I'm not sure if this is the most efficient proof... the structure of the proof is hard to see in apply style. But with this you can at least see the incremental instantiation of the introduced meta-variables.

best,
lucas

D Mulligan wrote:
Hi,
I've been formulating some Prolog relations in Isabelle using inductively defined sets. I've managed to prove some theorems about relations that are defined entirely within themselves (i.e. plus), but when I try to prove theorems about relations defined in terms of other relations, for example the reverse of a list, defined in terms of itself and append, I hit a wall. My reverse definition is below:

  consts
    reverse_inductive :: "('a list * 'a list) set"
  syntax
    reverse :: "'a list => 'a list => bool"
  translations
    "reverse l r" == "(l, r) \<in> reverse_inductive"
  inductive reverse_inductive
    intros
      nil [intro!]: "reverse [] []"
notnil [intro!]: "(append r [h] a) /\ (reverse t r) ==> (reverse (h#t) a)"

I'm attempting to prove that the reverse of a reverse of a list is the same list. I have a lemma that states that states \<exists>c. append a b c.

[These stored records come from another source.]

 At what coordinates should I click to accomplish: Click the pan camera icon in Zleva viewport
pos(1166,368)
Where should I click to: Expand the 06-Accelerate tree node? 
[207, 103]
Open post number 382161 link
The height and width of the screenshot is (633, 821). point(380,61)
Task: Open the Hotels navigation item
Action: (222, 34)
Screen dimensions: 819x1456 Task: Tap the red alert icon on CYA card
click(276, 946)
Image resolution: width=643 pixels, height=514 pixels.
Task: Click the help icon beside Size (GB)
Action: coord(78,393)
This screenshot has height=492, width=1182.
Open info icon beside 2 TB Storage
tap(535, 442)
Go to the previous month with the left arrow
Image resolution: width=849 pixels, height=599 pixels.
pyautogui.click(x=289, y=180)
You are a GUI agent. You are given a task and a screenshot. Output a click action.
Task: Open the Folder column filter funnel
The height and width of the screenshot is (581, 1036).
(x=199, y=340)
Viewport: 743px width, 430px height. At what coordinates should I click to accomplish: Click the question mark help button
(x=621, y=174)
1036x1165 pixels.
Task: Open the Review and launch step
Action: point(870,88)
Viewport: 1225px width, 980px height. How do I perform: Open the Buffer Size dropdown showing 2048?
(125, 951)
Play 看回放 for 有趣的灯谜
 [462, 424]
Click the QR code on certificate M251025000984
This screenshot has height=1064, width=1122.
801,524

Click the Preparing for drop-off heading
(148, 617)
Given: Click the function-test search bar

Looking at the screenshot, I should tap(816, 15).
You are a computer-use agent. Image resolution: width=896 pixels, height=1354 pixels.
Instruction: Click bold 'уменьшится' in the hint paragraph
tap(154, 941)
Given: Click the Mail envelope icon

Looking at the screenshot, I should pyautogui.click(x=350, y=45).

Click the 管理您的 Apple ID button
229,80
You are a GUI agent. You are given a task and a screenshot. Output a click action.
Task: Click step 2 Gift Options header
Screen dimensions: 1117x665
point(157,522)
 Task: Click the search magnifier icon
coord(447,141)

It's been suggested to me that I use this lemma with rule exE[OF ..] in the proof, but no matter how I attempt to use it I cannot get the proof to go through.

An attempt at the proof is included below:

  theorem reverse_reverse_l:
    "\<exists>l'.(reverse l l') /\ (reverse l' l)"
    apply(induct_tac l)
    apply(rule exI)
    apply(rule conjI)
    apply(rule reverse_inductive.nil)+
    apply(rule exE[OF ex_append])
    apply(rule exI)
    apply(erule exE)
    apply(erule conjE)
    apply(rule conjI)
    apply(rule reverse_inductive.notnil)
    apply(rule conjI)
    apply(assumption)
      sorry (* Stuck! *)

The problem (as I see it) is in the step case when I apply reverse_inductive.notnil. Is anybody able to offer any advice as to how I would go about proving this theorem?

Please note, I'm not using the Isar proof style for a reason. For your convenience I've attached a theory file with my relations and proofs in (scroll to the bottom for the relevant proof attempt).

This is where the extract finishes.